Bruno Amoroso, Silvia Coppari, Enrico Mattei, retenez bien ces noms, car l’Histoire aura peut-être un jour à leur demander des comptes. En effet, ces trois juges du Tribunale Amministrativo Regionale per il Veneto (TAR, Palazzo Gussoni, Strada Nuova, Cannaregio 2277 et 2278) ont décidé de surseoir aux décrets et lois votées par le gouvernement italien, suite aux négociations multi parties, et de céder aux menaces des compagnies de tourisme de croisières domiciliées dans des paradis fiscaux.
Venezia Terminal Passeggeri S.p.A. (le syndicat qui regroupe les compagnies privées opérant à Venise), représentée et défendue par les avocats : Giuseppe Scuglia, M. Francesco Curato, Vittorio Domenichelli, ayant élu domicile chez leur seul confrère vénitien Francesco M. Curato à Venise, Piazzale Roma, 468/B ont attaqué en justice le Ministère des Infrastructures et des Transports, la Présidence du Conseil des Ministres, le Ministère de l’Environnement et de la Tutelle des Mers, la Capitainerie du Port de Venise, la Mairie de Venise …
… pour contester, la loi Clini-Passera qui limite à 40.000 tonnes, l’accès des navires dans la lagune, la limitation de 12% du trafic de croisières en 2014, et la limitation à 96.000 tonnes de l’accord du 5 novembre 2013 du gouvernement Letta (voir le délibéré : N. 00178/2014 REG.PROV.CAU.)
A l’heure où l’on parle de la légitimité des habitants de Crimée à choisir à quel pays ils souhaitent appartenir, que peut on dire de la légitimité d’une bande de compagnies liées à des réseaux criminels de remettre en question des lois et décrets pris par le gouvernement italien, en conformité avec les règlements européens.

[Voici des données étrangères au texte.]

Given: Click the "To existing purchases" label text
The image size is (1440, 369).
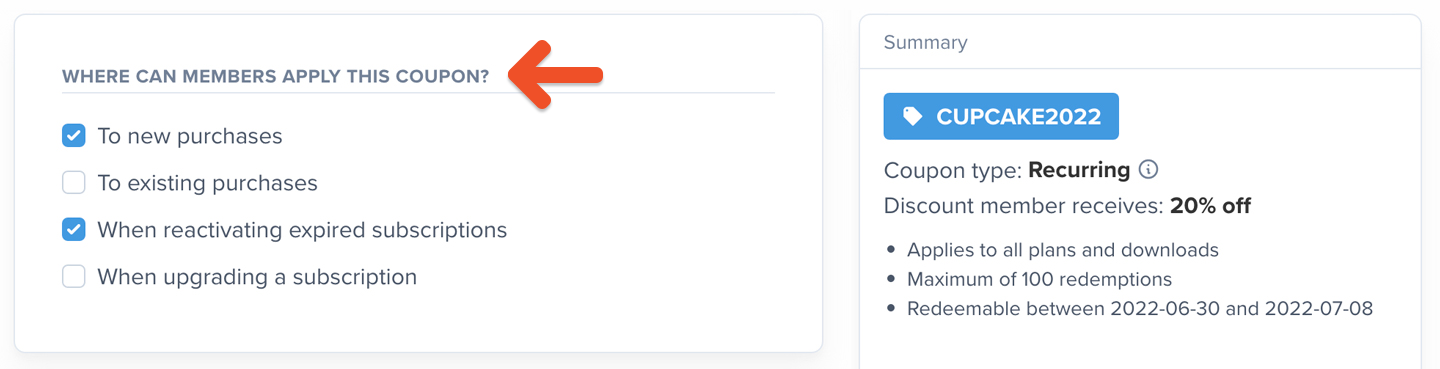Looking at the screenshot, I should tap(207, 183).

Cela signifie donc que, moyennant quelques procédés obscurs, n’importe quelle entreprise siégeant dans un paradis fiscal peut remettre en question la souveraineté nationale de n’importe quelle nation du monde. Ce qui a été jugé le 17 mars à Venise, par Bruno Amoroso, Silvia Coppari et Enrico Mattei est donc un cas sans précédent, qui, s’il fait jurisprudence, peut conduire n’importe quelle société qui saura trouver les bons avocats et les moyens de pression adéquats, a dicter n’importe quelle loi l’avantageant dans n’importe quel pays, et cela au détriment des nations et des peuples.

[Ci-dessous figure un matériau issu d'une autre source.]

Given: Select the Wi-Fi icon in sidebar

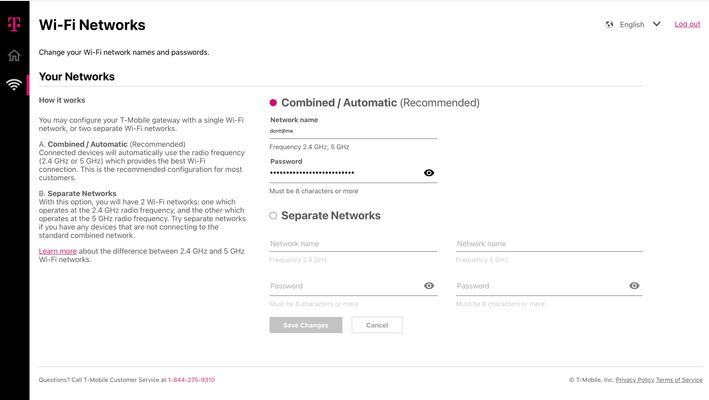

Au delà de cette atteinte à la souveraineté de l’État Italien par des société privées, c’est toujours la sécurité pour les vénitiens et l’impact des ces grands navires sur les monuments de la Sérénissime qui sont inquiétants. Chaque passage de ces paquebots géants soumet les fondations de la ville lacustre à une pression telle, que maisons et palais sont soulevés des pieux qui sont enfoncés dans la vase sous leurs fondations. Puis après le passage du navire, elle reviennent sur les pieux, mais pas forcément à la même place. S’ensuivent des fissures qui, à court terme vont provoquer l’effondrement des murs des maisons et palais.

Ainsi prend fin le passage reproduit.